### WHAT TO WORK ON
Copy each line of the listing below where the word "width" turns up.

### SOURCE RECORDS
━━━━━━━━━━━━━━━━
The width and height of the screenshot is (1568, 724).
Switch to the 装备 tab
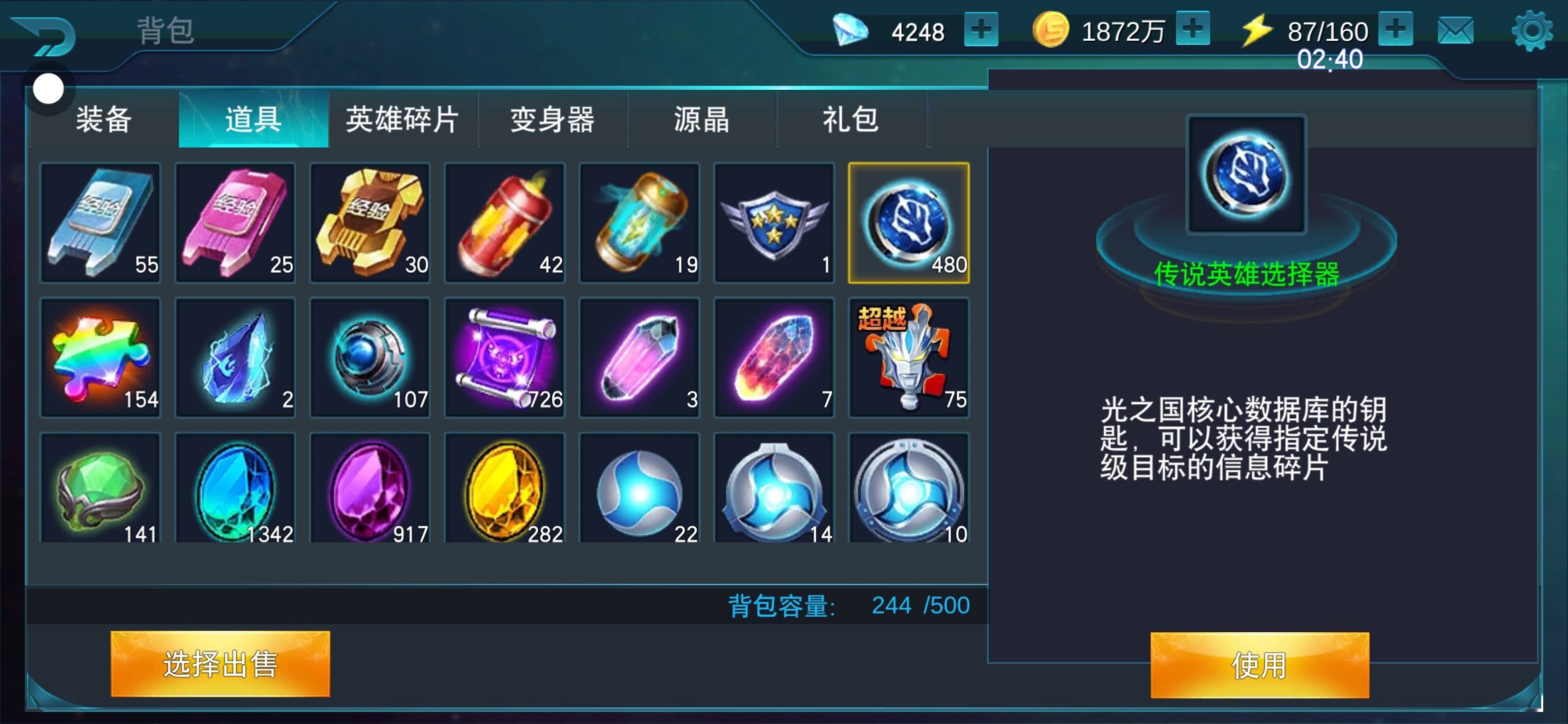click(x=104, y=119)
━━━━━━━━━━━━━━━━
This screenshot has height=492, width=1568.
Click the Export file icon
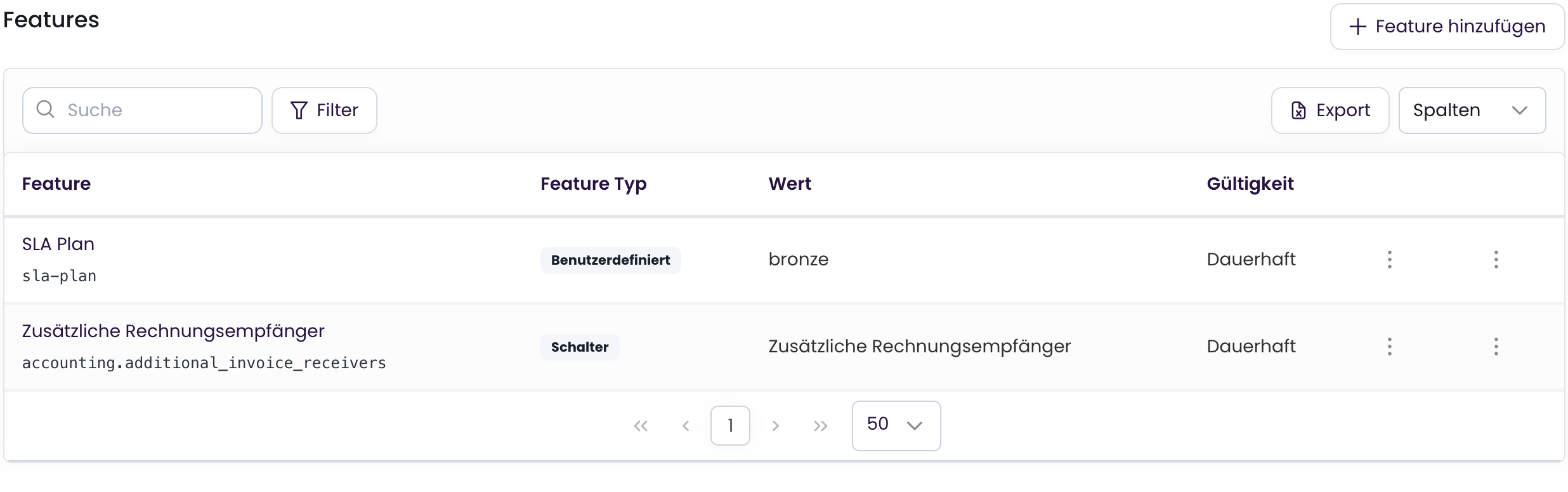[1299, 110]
━━━━━━━━━━━━━━━━
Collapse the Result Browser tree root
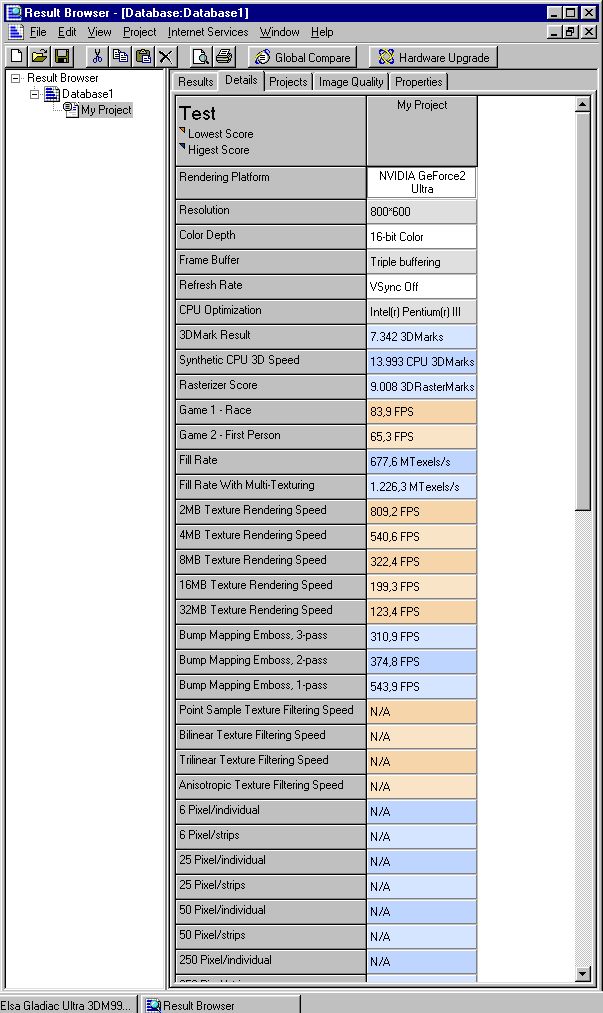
━━━━━━━━━━━━━━━━
### EXERCISE OUTPUT
The width and height of the screenshot is (1568, 724).
This screenshot has height=492, width=1568.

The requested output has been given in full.